Claude Vigée, dont le nom de naissance est Claude-André Strauss, naît,le 3 janvier 1921, peu après la fin de la Première Guerre mondiale donc, à Bischwiller, dans une famille de confession juive mais peu pratiquante. Il parle le dialecte alsacien chez lui et apprend, contraint et forcé, le français à l’école, ce qui lui confère d’emblée une double identité linguistique qui aura une influence décisive sur son oeuvre. Il parle même d’un judéo-alsacien, appris aux côtés de son grand-père maternel, sorte d’avatar du yiddish d’Europe centrale, dérivé du moyen-allemand rhénan médiéval, mêlé d’hébreu déformé.
Scolarisé au Lycée Fustel de Coulanges de Strasbourg, il s’inscrit ensuite à l’Université de Strasbourg en médecine. Ses études sont interrompues par le début de la Seconde Guerre mondiale. Ses parents s’étant séparés en 1935, il est seul avec sa mère, Germaine Meyer et sa famille, dont sa cousine et future femme, Evelyne Meyer, au moment de leur fuite.
Ils se réfugient d’abord entre 1940 et 1942 à Toulouse, suite à l’annexion de l’Alsace et de la Moselle en 1940 par l’Allemagne nazie.
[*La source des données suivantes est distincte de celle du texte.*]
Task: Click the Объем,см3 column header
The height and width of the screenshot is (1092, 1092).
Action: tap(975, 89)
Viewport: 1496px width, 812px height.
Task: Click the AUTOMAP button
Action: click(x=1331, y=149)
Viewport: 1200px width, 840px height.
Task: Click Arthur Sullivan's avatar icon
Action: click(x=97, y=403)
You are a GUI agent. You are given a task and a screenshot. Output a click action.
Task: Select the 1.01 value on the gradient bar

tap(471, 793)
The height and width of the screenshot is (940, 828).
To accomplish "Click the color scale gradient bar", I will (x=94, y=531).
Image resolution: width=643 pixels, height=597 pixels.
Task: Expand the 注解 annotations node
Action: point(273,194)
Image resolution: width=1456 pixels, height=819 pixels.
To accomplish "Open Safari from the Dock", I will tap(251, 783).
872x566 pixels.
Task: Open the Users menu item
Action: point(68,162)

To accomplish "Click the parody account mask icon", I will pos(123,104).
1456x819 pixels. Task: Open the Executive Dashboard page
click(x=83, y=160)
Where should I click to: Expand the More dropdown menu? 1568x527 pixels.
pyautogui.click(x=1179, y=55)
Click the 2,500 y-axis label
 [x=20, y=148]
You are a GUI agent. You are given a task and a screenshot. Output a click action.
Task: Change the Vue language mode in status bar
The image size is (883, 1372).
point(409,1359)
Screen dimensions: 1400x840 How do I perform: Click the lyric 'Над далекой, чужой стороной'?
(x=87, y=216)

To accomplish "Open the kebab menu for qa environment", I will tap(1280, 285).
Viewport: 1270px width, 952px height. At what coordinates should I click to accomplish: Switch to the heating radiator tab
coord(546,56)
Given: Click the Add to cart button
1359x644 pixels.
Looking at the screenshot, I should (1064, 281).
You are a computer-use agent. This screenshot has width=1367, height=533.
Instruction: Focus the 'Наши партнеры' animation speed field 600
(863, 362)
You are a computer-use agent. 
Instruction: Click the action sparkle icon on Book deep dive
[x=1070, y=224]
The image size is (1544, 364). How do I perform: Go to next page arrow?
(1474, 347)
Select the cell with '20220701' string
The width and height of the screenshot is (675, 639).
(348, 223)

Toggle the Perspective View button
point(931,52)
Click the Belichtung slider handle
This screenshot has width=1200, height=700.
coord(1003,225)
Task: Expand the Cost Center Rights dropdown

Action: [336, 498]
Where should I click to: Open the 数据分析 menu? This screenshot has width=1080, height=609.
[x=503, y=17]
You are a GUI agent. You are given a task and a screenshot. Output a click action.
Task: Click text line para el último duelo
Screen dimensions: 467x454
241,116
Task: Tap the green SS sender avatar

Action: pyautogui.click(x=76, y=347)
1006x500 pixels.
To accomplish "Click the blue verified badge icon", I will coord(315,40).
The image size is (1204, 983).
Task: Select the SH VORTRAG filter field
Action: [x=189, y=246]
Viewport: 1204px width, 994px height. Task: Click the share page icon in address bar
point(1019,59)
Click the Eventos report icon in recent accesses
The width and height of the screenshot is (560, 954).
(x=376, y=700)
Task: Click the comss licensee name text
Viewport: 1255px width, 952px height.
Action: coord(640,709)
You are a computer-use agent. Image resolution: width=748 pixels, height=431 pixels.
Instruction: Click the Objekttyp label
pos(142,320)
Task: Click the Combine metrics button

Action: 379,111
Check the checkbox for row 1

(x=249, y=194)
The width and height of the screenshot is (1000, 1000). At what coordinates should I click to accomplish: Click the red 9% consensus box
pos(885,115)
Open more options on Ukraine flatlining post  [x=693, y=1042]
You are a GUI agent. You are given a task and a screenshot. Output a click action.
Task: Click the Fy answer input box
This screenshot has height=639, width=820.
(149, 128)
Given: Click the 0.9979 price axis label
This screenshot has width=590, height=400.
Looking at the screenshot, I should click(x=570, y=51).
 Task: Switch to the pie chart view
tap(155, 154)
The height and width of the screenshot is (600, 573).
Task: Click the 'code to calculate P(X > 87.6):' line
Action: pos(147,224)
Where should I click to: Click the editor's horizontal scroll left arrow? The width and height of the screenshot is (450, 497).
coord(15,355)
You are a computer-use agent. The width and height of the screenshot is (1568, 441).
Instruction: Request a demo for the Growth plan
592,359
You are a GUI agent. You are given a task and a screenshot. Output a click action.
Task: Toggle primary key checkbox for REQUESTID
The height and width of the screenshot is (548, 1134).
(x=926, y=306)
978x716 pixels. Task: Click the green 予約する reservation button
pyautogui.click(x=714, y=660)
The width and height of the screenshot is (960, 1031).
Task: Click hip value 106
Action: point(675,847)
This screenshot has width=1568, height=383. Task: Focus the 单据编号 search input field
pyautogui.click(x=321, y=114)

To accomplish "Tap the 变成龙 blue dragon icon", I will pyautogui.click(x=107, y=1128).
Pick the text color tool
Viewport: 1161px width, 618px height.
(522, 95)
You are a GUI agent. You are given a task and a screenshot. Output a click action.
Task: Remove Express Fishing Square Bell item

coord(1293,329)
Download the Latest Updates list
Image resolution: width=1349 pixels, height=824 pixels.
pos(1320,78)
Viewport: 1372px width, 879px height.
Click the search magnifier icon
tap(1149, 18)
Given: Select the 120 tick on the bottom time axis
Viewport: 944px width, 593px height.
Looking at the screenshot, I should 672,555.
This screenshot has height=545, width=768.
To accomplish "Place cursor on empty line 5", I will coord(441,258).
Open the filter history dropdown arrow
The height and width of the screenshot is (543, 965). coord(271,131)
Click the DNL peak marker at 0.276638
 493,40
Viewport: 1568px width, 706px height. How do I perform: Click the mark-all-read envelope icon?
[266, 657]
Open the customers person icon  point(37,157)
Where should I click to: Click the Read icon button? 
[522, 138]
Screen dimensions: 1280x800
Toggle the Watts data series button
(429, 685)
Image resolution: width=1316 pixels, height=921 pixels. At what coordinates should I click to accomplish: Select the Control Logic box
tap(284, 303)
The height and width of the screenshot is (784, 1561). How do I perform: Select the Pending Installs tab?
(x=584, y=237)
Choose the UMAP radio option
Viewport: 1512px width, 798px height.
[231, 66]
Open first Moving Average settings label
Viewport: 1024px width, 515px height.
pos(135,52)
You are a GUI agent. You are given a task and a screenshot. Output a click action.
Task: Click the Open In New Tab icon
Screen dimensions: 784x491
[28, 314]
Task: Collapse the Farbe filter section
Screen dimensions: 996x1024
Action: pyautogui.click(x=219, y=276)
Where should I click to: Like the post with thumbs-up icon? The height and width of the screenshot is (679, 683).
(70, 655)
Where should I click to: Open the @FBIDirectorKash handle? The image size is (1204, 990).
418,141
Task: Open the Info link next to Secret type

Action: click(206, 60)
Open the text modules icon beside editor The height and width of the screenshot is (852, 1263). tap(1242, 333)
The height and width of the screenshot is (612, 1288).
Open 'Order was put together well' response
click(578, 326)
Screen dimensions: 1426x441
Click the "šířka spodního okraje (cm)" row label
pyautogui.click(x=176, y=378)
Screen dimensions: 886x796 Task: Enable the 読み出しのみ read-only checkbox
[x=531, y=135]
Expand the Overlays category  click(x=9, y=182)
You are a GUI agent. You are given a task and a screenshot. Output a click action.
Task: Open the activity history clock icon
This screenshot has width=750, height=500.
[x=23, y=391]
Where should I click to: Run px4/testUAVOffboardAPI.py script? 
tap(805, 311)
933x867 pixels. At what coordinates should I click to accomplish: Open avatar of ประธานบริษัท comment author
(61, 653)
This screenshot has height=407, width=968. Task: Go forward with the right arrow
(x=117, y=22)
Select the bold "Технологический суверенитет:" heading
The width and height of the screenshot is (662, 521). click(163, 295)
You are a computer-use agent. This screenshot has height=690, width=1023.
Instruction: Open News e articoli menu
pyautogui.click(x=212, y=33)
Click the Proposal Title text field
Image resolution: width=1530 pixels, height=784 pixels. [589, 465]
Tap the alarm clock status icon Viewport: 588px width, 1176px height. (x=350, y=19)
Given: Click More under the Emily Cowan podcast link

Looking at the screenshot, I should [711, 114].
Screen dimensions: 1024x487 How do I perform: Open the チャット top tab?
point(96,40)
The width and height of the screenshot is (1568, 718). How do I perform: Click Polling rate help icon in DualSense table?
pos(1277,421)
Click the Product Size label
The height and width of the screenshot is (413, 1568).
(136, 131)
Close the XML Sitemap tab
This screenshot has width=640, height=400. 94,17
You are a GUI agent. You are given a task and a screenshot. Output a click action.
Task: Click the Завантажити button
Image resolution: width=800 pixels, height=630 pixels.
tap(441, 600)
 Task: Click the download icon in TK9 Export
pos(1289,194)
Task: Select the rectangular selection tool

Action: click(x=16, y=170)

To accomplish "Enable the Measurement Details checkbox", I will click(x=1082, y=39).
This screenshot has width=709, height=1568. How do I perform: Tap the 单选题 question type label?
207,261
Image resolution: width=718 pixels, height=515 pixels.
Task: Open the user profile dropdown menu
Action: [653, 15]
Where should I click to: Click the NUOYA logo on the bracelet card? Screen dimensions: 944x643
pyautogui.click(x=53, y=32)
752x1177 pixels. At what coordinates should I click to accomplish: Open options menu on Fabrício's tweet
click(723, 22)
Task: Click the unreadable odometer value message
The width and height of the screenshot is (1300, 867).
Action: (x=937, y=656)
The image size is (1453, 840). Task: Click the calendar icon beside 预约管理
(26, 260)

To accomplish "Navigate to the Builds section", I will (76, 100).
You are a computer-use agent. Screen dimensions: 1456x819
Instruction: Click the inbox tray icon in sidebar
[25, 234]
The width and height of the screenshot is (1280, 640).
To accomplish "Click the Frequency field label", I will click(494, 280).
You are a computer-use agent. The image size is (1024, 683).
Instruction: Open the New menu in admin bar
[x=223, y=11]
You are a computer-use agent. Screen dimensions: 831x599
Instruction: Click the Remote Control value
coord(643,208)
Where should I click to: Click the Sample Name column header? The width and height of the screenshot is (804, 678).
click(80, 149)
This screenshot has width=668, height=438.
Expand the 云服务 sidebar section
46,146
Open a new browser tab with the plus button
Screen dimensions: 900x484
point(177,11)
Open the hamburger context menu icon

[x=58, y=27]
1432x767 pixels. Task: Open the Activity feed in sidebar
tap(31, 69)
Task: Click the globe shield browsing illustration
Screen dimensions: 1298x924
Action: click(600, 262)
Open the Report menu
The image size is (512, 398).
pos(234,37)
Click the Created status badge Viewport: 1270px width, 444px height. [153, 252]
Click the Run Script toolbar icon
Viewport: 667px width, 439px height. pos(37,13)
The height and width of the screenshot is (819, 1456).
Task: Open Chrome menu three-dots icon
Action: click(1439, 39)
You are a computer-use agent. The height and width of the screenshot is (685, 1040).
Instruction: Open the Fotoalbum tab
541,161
Le poète y rejoint « Action juive », groupe de résistance toulousain. C’est dans cette organisation qu’il côtoiera les écrivains et poètes Pierre Darmangeat ou Etienne Lalou (ce dernier publiera ses poèmes plus tard chez Flammarion). Ses premiers poèmes sont quant à eux publiés clandestinement dans la revue de la Résistance, Poésie 42, éditée par Pierre Seghers. Il les signe « Claude Vie j’ai », pseudonyme choisi comme une revendication de liberté et d’existence en ces années troubles pour les Juifs, nom de plume qu’il conservera jusqu’à sa mort.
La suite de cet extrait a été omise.